[[ Supplied data open ]]

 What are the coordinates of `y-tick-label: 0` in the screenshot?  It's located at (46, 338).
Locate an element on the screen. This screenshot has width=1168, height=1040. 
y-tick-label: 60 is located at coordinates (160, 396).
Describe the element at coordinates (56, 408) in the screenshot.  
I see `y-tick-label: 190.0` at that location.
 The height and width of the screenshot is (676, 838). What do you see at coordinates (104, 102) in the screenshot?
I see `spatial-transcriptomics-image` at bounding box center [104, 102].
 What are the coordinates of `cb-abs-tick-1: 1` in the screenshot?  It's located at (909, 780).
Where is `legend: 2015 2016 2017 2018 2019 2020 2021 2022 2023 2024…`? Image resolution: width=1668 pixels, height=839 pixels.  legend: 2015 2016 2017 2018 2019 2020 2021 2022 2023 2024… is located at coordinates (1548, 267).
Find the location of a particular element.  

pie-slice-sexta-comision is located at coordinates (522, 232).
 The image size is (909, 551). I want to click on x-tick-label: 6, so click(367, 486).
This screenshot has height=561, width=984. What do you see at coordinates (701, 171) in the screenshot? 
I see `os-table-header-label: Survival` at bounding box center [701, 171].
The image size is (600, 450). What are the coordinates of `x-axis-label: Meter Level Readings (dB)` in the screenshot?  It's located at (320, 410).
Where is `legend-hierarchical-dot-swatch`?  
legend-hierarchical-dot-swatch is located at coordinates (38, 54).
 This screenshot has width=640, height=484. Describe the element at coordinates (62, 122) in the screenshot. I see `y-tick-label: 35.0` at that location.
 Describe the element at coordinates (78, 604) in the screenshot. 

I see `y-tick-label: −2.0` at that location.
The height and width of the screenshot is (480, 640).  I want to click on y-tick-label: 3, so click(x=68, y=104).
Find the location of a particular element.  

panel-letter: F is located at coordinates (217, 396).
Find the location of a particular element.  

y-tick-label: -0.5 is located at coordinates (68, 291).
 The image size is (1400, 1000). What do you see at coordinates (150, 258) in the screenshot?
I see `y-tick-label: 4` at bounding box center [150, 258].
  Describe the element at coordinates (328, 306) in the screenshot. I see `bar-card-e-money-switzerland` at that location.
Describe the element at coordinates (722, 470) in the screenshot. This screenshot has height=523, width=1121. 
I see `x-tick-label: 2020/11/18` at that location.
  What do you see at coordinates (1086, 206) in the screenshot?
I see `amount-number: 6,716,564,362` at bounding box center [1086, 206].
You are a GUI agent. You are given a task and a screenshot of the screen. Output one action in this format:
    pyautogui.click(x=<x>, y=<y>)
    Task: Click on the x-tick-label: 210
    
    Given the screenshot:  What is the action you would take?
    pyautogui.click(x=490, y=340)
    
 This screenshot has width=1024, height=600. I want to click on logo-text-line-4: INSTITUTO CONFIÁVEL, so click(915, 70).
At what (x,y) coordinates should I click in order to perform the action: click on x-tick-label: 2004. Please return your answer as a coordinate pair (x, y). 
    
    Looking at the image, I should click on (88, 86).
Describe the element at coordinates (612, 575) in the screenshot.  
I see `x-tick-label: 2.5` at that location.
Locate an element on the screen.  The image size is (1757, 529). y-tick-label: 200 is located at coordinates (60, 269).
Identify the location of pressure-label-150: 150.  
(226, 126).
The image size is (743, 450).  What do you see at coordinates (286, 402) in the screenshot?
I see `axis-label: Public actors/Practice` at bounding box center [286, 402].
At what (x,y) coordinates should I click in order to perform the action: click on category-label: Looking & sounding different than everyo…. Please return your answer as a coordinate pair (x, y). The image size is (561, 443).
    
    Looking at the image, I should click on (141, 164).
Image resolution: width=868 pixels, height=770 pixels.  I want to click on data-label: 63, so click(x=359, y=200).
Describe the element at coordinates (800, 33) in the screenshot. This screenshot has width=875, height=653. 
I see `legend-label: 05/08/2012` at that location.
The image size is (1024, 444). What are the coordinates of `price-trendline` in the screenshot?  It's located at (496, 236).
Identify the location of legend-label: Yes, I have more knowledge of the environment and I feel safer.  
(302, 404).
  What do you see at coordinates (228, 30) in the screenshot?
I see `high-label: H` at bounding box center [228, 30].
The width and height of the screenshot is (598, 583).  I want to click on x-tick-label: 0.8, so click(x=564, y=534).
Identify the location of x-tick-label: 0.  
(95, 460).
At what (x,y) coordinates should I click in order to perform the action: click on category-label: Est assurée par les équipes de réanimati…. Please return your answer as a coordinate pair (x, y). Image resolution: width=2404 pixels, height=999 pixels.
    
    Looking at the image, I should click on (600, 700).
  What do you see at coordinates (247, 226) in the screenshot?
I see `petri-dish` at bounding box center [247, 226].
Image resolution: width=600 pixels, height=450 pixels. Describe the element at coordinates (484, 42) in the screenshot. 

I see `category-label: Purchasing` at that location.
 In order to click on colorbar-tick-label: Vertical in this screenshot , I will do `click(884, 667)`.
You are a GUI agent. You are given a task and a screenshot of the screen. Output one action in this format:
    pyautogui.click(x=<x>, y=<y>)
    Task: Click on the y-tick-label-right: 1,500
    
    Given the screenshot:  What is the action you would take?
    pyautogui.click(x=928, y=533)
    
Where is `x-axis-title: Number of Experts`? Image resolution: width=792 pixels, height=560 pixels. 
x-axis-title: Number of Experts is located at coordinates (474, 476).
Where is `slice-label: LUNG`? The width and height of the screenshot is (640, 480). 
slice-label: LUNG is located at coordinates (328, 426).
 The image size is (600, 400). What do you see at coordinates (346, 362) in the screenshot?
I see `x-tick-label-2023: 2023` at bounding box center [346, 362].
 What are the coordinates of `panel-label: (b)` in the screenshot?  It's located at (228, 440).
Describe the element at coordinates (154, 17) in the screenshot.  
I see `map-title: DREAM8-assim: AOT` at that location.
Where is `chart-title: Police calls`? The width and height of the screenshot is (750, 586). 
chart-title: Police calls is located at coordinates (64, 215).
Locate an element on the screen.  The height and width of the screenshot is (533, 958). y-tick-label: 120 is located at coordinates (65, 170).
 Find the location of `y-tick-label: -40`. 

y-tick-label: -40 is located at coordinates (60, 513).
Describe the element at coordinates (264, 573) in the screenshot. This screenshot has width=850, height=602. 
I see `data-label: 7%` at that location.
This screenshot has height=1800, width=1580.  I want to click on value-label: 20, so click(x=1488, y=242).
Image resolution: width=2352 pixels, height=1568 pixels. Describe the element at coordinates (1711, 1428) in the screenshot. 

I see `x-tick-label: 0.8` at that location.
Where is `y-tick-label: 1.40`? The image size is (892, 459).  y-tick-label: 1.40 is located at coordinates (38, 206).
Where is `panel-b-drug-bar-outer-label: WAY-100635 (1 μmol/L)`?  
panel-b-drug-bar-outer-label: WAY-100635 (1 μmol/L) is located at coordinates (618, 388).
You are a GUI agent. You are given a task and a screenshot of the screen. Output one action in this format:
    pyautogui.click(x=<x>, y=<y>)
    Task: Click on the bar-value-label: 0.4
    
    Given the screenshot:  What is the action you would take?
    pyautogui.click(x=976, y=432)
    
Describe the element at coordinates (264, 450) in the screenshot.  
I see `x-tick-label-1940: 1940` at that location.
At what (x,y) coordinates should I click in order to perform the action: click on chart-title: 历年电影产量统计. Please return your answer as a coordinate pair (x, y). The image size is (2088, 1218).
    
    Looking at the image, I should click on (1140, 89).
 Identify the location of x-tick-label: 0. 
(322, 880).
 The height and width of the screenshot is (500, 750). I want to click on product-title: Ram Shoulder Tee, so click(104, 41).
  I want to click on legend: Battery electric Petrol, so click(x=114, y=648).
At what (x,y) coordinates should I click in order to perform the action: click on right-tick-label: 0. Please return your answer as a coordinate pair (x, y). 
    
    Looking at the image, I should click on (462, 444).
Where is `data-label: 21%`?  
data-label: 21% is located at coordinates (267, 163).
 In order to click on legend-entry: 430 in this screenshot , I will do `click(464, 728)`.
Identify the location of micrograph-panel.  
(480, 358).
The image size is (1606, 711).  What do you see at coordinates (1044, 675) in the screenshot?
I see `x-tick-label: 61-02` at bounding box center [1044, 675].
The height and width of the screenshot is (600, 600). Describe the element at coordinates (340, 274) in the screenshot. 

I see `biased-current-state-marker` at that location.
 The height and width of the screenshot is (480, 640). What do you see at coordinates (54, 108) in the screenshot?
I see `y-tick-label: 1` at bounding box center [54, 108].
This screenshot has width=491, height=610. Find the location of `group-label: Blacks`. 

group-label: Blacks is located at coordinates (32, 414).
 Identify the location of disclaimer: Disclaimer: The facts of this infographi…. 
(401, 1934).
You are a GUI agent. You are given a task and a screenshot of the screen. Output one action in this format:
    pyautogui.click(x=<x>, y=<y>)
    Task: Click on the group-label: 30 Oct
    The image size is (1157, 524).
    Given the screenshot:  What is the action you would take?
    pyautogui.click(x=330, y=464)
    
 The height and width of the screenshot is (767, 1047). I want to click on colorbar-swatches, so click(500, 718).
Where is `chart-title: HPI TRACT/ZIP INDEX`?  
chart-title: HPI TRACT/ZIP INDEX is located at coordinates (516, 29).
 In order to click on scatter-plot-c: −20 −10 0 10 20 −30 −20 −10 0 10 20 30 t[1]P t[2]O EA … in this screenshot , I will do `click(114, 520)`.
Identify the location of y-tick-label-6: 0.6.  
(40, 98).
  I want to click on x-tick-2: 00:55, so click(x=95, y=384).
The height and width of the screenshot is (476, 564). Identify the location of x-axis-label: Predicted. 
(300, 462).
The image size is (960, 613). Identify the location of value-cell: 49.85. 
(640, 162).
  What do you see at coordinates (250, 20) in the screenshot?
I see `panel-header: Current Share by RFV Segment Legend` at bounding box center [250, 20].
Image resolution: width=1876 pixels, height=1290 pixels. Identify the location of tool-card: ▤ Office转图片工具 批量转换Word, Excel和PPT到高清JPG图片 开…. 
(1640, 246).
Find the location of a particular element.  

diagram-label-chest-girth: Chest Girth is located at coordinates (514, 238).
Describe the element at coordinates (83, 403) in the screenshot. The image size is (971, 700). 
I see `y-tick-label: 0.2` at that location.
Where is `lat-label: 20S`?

[[ Supplied data closed ]]

• Task to carry out
Transcribe the items word for word, from the first line through the line containing "y-tick-label: 60 is", including that line.

• Task answer
 What are the coordinates of `y-tick-label: 0` in the screenshot?  It's located at (46, 338).
Locate an element on the screen. This screenshot has width=1168, height=1040. 
y-tick-label: 60 is located at coordinates (160, 396).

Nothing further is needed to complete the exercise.